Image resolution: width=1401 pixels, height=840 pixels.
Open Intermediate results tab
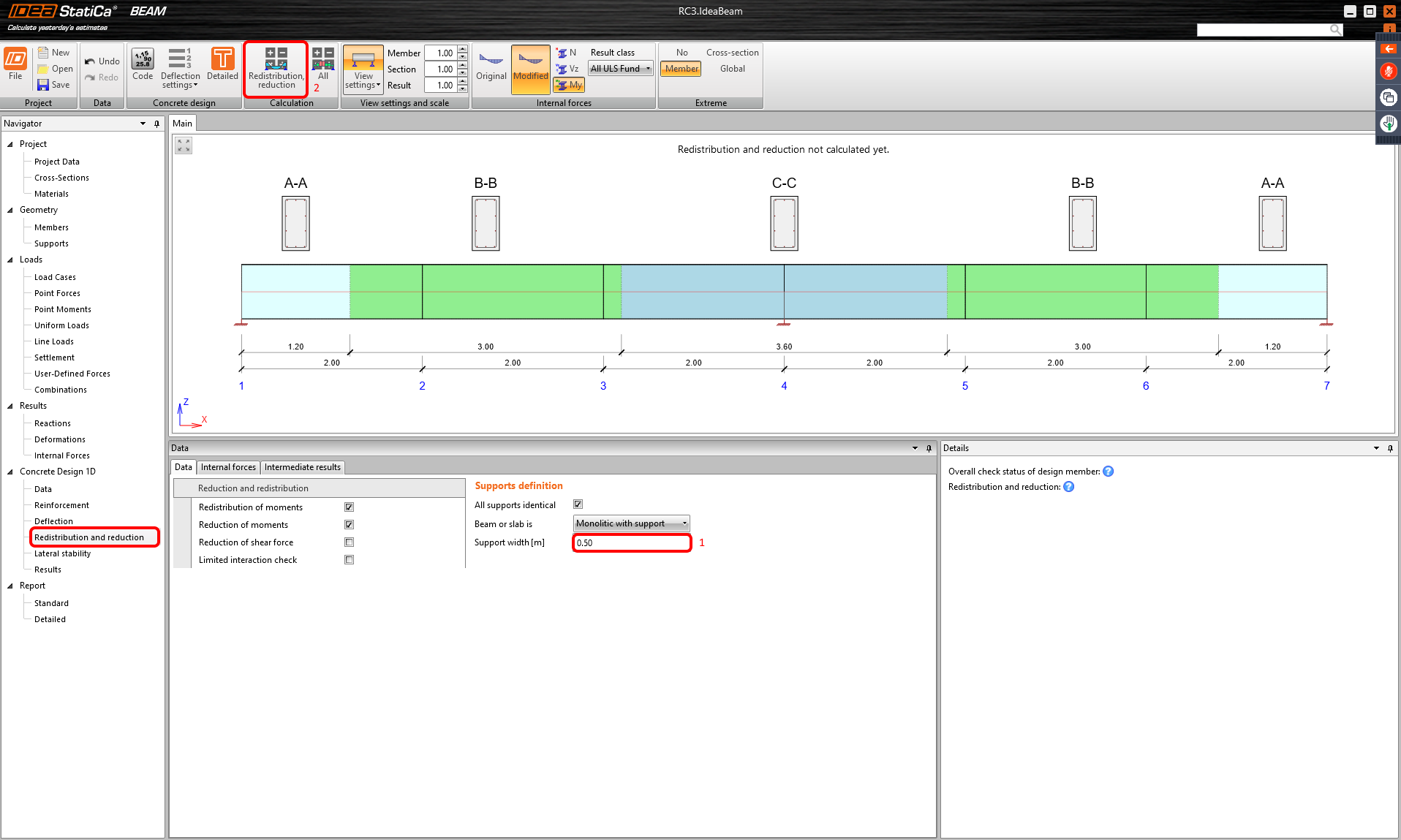tap(302, 467)
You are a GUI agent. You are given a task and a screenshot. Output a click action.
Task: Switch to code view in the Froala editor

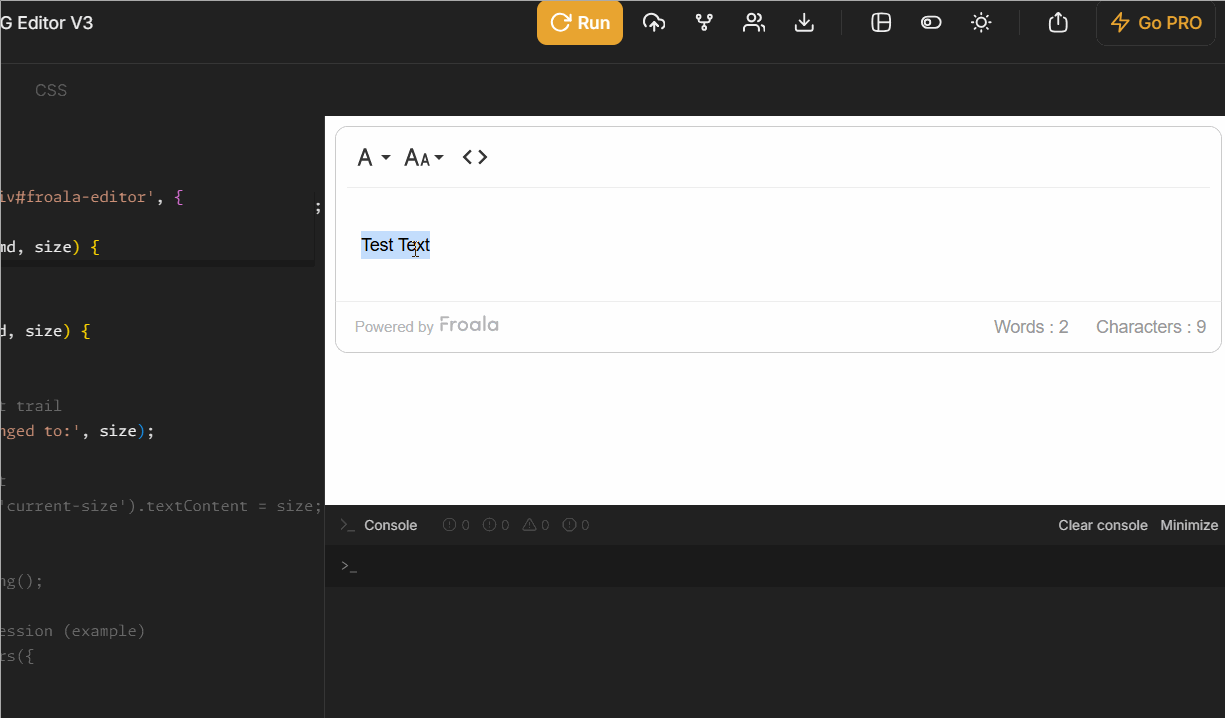pos(474,157)
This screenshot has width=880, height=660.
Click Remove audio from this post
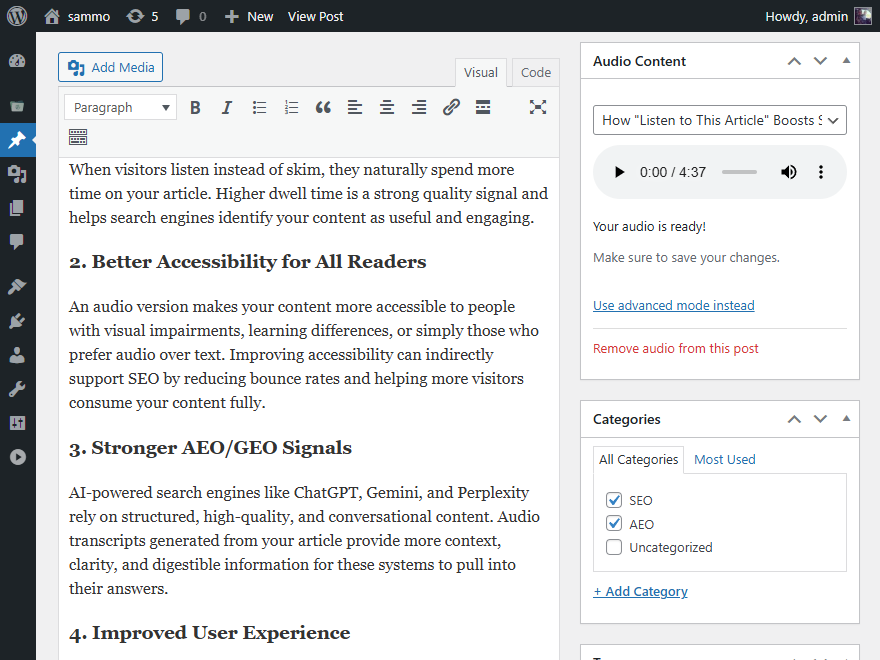point(675,348)
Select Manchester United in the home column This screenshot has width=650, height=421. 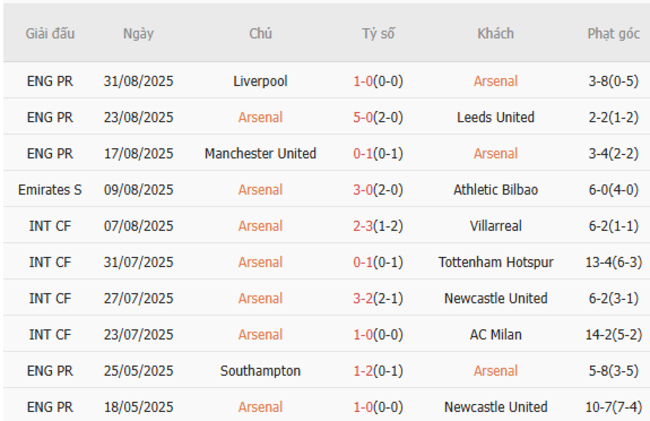tap(260, 153)
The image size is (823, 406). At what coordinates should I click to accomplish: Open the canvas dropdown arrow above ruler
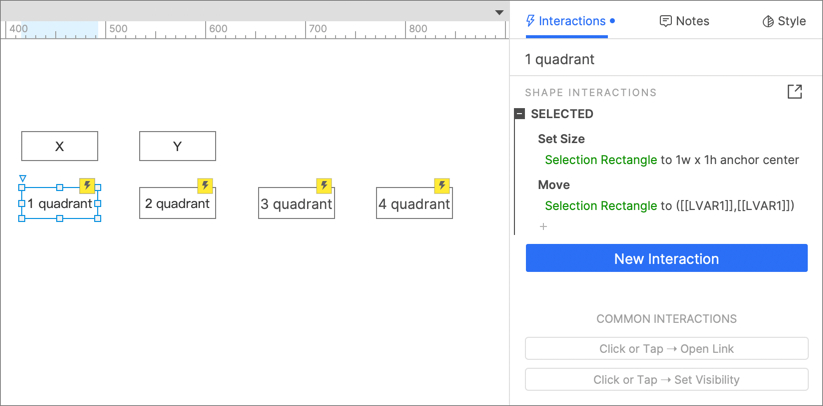[499, 13]
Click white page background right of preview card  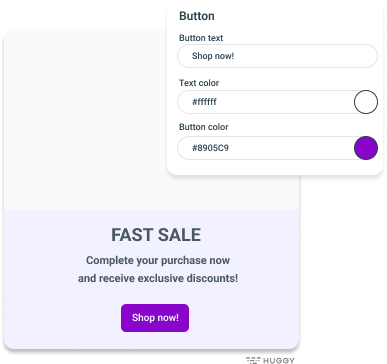tap(343, 267)
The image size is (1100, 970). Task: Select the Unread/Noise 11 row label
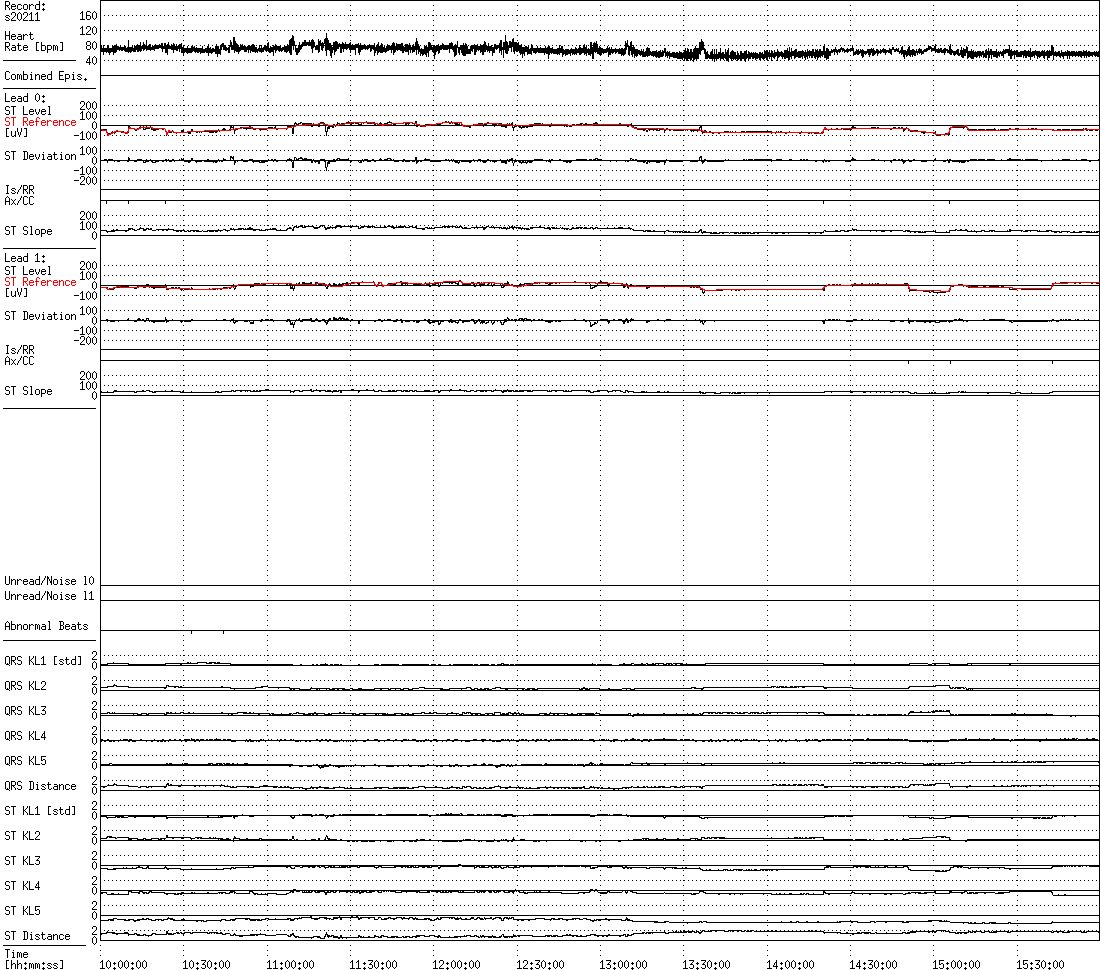[49, 596]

Task requirements.
All lines from the line with "The image size is (1100, 970)." through the final line of the data, both included, are to be repeated exactly; no other lines and no pictures.

Answer for this exercise.
The image size is (1100, 970). Task: Select the Unread/Noise 11 row label
[49, 596]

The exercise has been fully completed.